_Requirement:_ Output exactly the lines from the one containing "Image resolution: width=1268" through the final line of the entries below, both included, and skip the pictures.

** Records provided follows **

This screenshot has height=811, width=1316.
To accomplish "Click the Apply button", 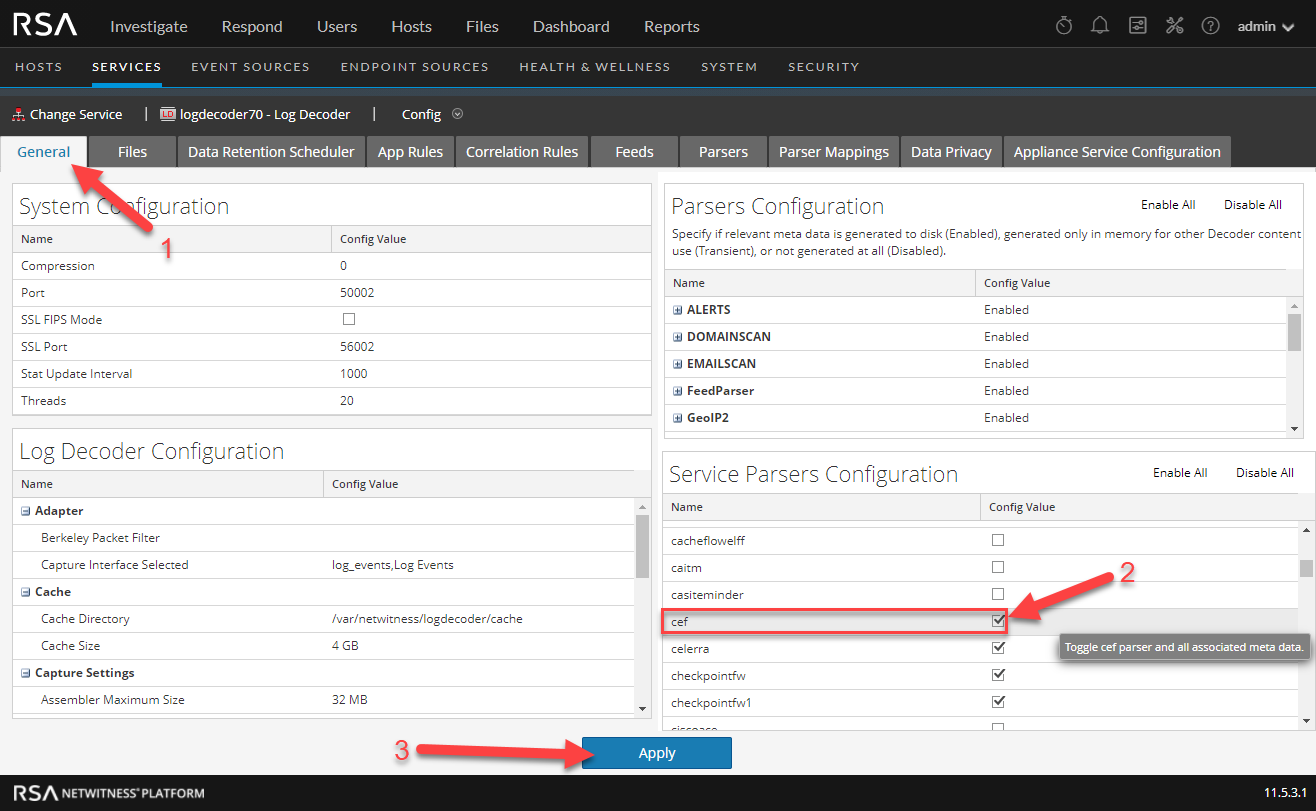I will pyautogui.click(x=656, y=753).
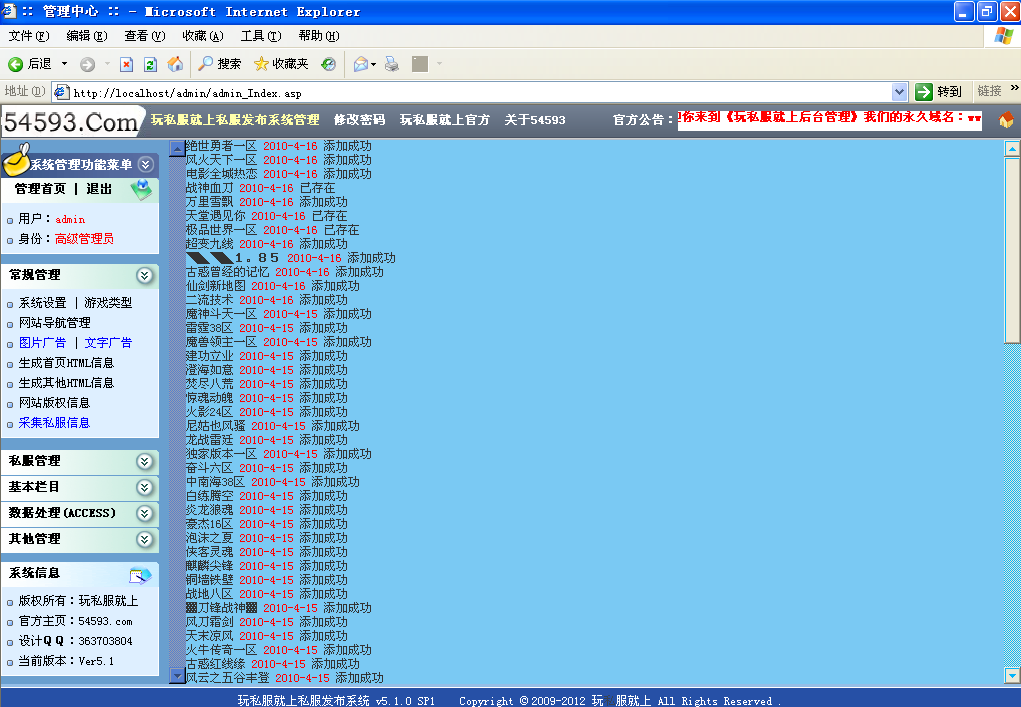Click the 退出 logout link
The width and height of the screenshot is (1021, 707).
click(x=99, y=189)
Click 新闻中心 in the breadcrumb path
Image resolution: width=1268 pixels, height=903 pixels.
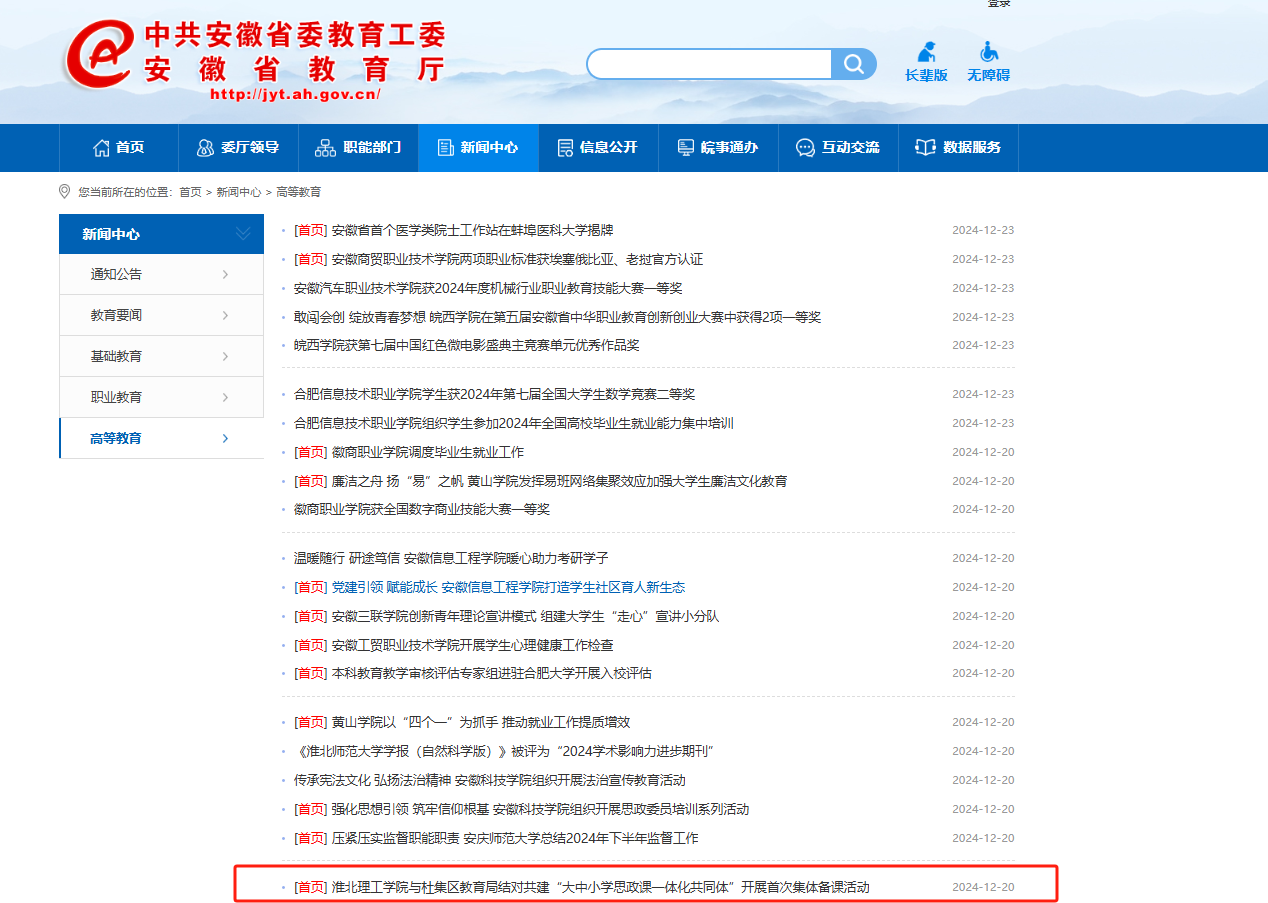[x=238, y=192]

** End of Records provided **

_Your response:_
Image resolution: width=1268 pixels, height=903 pixels.
[x=238, y=192]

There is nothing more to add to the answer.